Let $\alpha \in \R$ be a real number.

Let $\lambda \in \R_{>0}$ be a strictly positive real number.

Let $f: \R \to \R$ be a function such that $\ds \int_{\mathop \to \alpha}^{\mathop \to \alpha + 2 \lambda} \map f x \rd x$ converges absolutely.

Let:

$\ds f \sim \frac {a_0} 2 + \sum_{n \mathop = 1}^\infty \paren {a_n \cos \frac {n \pi x} \lambda + b_n \sin \frac {n \pi x} \lambda}$


The Fourier coefficients for $f$ are calculated by:

\(\ds a_n\) \(=\) \(\ds \dfrac 1 \lambda \int_{\mathop \to \alpha}^{\mathop \to \alpha + 2 \lambda} \map f x \cos \frac {n \pi x} \lambda \rd x\)
\(\ds b_n\) \(=\) \(\ds \dfrac 1 \lambda \int_{\mathop \to \alpha}^{\mathop \to \alpha + 2 \lambda} \map f x \sin \frac {n \pi x} \lambda \rd x\)


Proof

By definition of Fourier series over the range of integration $\openint \alpha {\alpha + 2 \pi}$:

$(1): \quad \dfrac {a_0} 2 + \ds \sum_{n \mathop = 1}^\infty \paren {a_n \cos n x + b_n \sin n x}$

where:

\(\ds a_n\) \(=\) \(\ds \dfrac 1 \pi \int_\alpha^{\alpha + 2 \pi} \map f x \cos n x \rd x\)
\(\ds b_n\) \(=\) \(\ds \dfrac 1 \pi \int_\alpha^{\alpha + 2 \pi} \map f x \sin n x \rd x\)


Let $\xi = \dfrac {\pi x} \lambda$.

Then let:

$\map \phi \xi \equiv \map f x$


We have that $\ds \int_{\mathop \to \alpha}^{\mathop \to \alpha + 2 \lambda} \map f x \rd x$ converges absolutely.

Thus we are ensured of the existence of:

the limit from the right of $f$ at $\alpha$
the limit from the left of $f$ at $\alpha + 2 \lambda$

Thus $f$ is defined and bounded on $\openint \alpha {\alpha + 2 \lambda}$.


Then:

\(\ds \map f {\alpha^+}\) \(=\) \(\ds \map \phi {\paren {\frac {\pi \alpha} \lambda}^+}\) Definition of Limit from Above
\(\ds \map f {\paren {\alpha + 2 \lambda}^-}\) \(=\) \(\ds \map \phi {\paren {\dfrac {\pi \alpha + \pi 2 \lambda} \lambda}^-}\)
\(\ds \) \(=\) \(\ds \map \phi {\paren {\frac {\pi \alpha} \lambda + 2 \pi}^-}\)
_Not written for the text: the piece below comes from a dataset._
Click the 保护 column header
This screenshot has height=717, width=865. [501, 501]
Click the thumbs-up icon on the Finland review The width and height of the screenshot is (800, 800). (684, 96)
Setting $\beta = \dfrac {\pi \alpha} \lambda$, this allows us:

\(\ds \map f {\alpha^+}\) \(=\) \(\ds \map \phi {\beta^+}\)
\(\ds \map f {\paren {\alpha + 2 \lambda}^-}\) \(=\) \(\ds \map \phi {\paren {\beta + 2 \pi}^-}\)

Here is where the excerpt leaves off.